Sometimes, you can’t do it on your own. Know what I use? EMDR. I used this previously and now they have an online tool you can use. If you go do some research, it’s been used by the military and experts for decades for PTSD and other things. You have to get real scientific in learning how it works and it’s fascinating.
If you can see how damaging things can be to your mind, but refuse to see how positive tools can IMPROVE your mind, then you’re being one-sided and biased.
So for EMDR, you can use it for 5 minutes or 40 or whatever you need, as often as you need. You might start by inputting the information that you’re feeling now: “I’m too depressed to work. I feel as if I’ll always be a failure.” Really make it hurt.

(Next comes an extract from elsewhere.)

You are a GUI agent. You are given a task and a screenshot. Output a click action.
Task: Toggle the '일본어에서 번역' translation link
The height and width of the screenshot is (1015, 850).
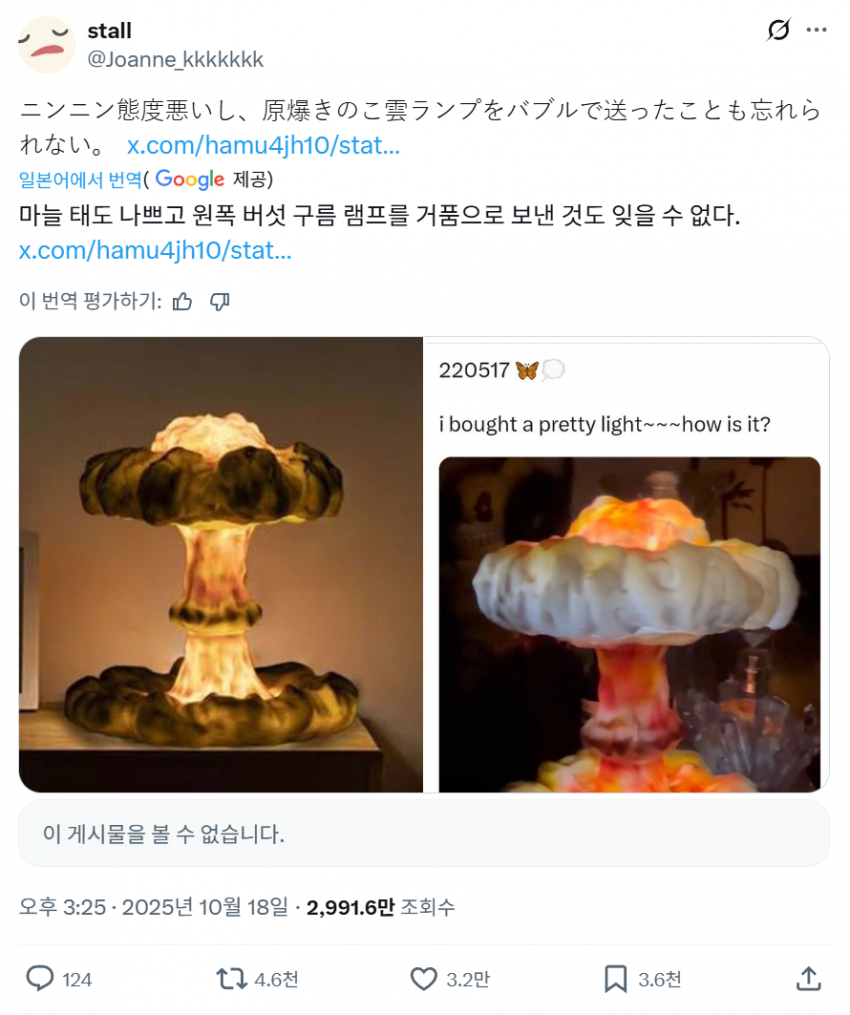coord(80,179)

Then after you do the first session, you replace those negative thoughts you allowed to bubble up to the surface with positive ones. “I am emerging from this depression and feeling as if I can be capable and productive again. I am not being held hostage by these emotions anymore.”
Stuff like that. Or, if EMDR isn’t your thing, then use positive affirmations, guided or unguided meditation – but RETRAIN your brain!
If you’re not willing to fight or push back against that overwhelming monster in your head, then why bother trying to accomplish anything? It might not go away in full, but you can make it smaller than your “can do” mindset and lock it in a cage so it can’t hurt you anymore.
How are you going to fight?
- By pinpointing the root cause of this feeling.
- By doing whatever is in my power to remedy that problem.
- By making a bite-sized plan of action with teeny tiny action steps.
- By flooding my mind with powerful, positive thoughts.
- By shutting out negative influences – news, social media, people, my own bully mindset.
- By retraining my mind to think I’m capable of anything and practicing it to prove it’s right.
You have to start somewhere. Don’t wait until tomorrow or Monday. Right now. What can you do in that list right now?
Additional Input from My Readers and Friends
I asked my friends who go through this or similar things how they do it. Some advise was (and I’m not naming people in case they don’t want to be named):
A male friend of mine replied:
“To keep working at some level means keeping things really simple. Lists. Routines. Essentials. Little interaction that requires deep thought, mental gymnastics or a quick wit. Dexterity is also apt to drop on bad days so macros and keyboard shortcuts may be very useful.”
A female friend of mine replied (summarized):
She was burnt out and depressed, wanting to work but unable to – to the point of not being able to open her laptop. She took a sabbatical from all online business and social media. She said mindset played a role in her recovery and while she embraced the problem temporarily, didn’t let herself dwell long-term on it. She gave herself positive self-talk without being hard on herself. When she was ready, she took baby steps by finding the smallest steps possible. she also engages in grounding, which she finds very helpful.
A female friend of mine replied (summarized):
She has suffered from depression for years and learned how to navigate it. Because she knows it comes and goes, she has an “emergency plan/list” ready for when she’s really hit hard. On her list are the bare minimum things she needs to do – including the minimum work to survive financially, self-care list (brush teeth, deodorant, shower, change clothes, take meds, hydrate, eat), and her home list (dishes, laundry, cook). IF she can’t manage the basics, it’s a sign she needs additional help. Another thing I loved is that she says she immediately switches to paper everything – plates, bowls, cups, etc. Lessens her load. She highly recommends the Spoon Theory. I’ve linked to a random tutorial about it.
I’m here for you if you need someone to talk to. I’m not a doctor, but if you need to see if you’re on the right track with something, shoot me an email and if I can spot any issues, I’ll let you know. Or, if you just need someone to give you an “atta boy” (or girl), I can do that, too.
I’m cheering for you! I hate seeing good minds go to waste because they’ve been poisoned. People need you out there – they need your guidance. Help yourself so you can help them.